Death of WolverineAnyway, I should actually review the comic. It’s the first part of a 4 part story so the plot progression is somewhat minimal as you might expect from a first part but does it actually manage to make up for this in any meaningful way? For the most part I think it does by making the comic fairly introspective and keeping the focus tightly on Wolverine in what we know to be his final hours. One thing that really struck me is the different colour text boxes to signify his different senses -blue for smell, yellow for hearing and red for pain. Wolverine’s senses have always been a cornerstone of his character so to have them be used almost as a character within the story is brilliant. The prominence of the pain text box shows how massive a part of Logan’s life it is now that injuries can be fatal to him. I really like how often “hands” is repeated since he relies so heavily on his claws despite how much pain this is bringing him. Logan is a man so set in his ways that even a direct request not to use them isn’t something he can carry out.  Showing how all of his senses react to certain stimuli is an interesting idea too, really lets the reader see how Logan experiences the world and what he focuses on when he enters an area.
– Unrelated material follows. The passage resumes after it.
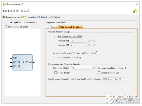Click the Cancel button
Image resolution: width=142 pixels, height=106 pixels.
[x=131, y=100]
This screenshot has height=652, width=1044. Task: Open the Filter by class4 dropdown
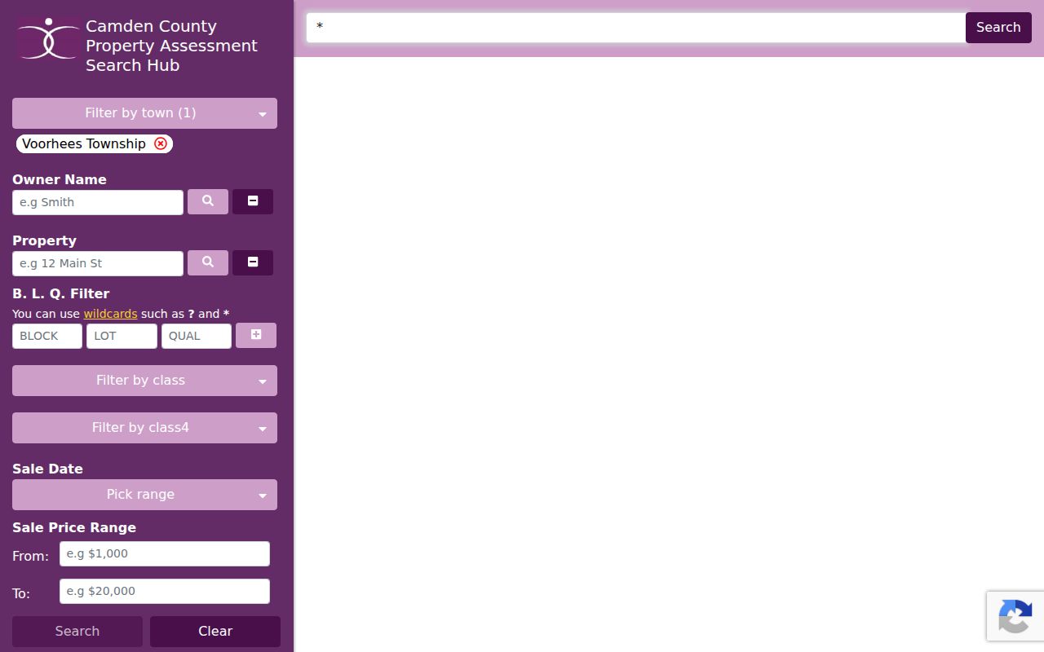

I found his discussion with Reed Richards particularly interesting as well; I’m unsure if all of this has been covered before because I started reading Wolverine sans healing factor relatively late in the game but it was good to have the rules spelled out in this way for me. Seems that all he’s lost is his healing factor meaning that his senses, strength and speed are all in tact which means that he’s still able to carry around his Adamantium skeleton with no loss of mobility. It also seems that Logan’s past has left him very vulnerable now with his multiple exposures to atomic bombs leaving his skeleton mildly radioactive which makes him a prime candidate for Leukemia. There’s also simple things like bacteria entering his body every time he makes holes in his hands when using his claws. In short, everything that was never a problem for him before could easily kill him now. Usually I find depowering a character in order to make him interesting a tedious plot but this has endured for quite some time and is definitely leaving Logan vulnerable in more ways than one. I really like how respectful Reed is to Logan, telling him that the world is a better place with him in it.

There’s a nice affirmation of Logan’s character when Reed advises him to hide until he can find a solution to this problem but this isn’t something Logan can do; he’s not a man who has ever ran away from a fight and being unable to heal isn’t going to make him start. This might seem foolish but centuries of habits can be nigh impossible to change, he won’t hide from those who want to hurt him because they’ll simply go through those he cares about to get to him. That’s why he seeks out the fight himself and faces it head on. Great attention to the character in this issue.

  • 8/10
    Death of Wolverine #1 - 8/10


A very strong first issue that is a bit lacking in plot but makes up for it with the character introspection. The use of the text boxes to describe Logan’s senses is a really effective device to let us see how Logan experiences the world and what information comes to him first. The characterisation is spot on with him ignoring advice from Reed Richards despite it being in his best interests as well as being unable to run away from a fight due to his own personal code of honour. So far a great way to start an exit to such an important character.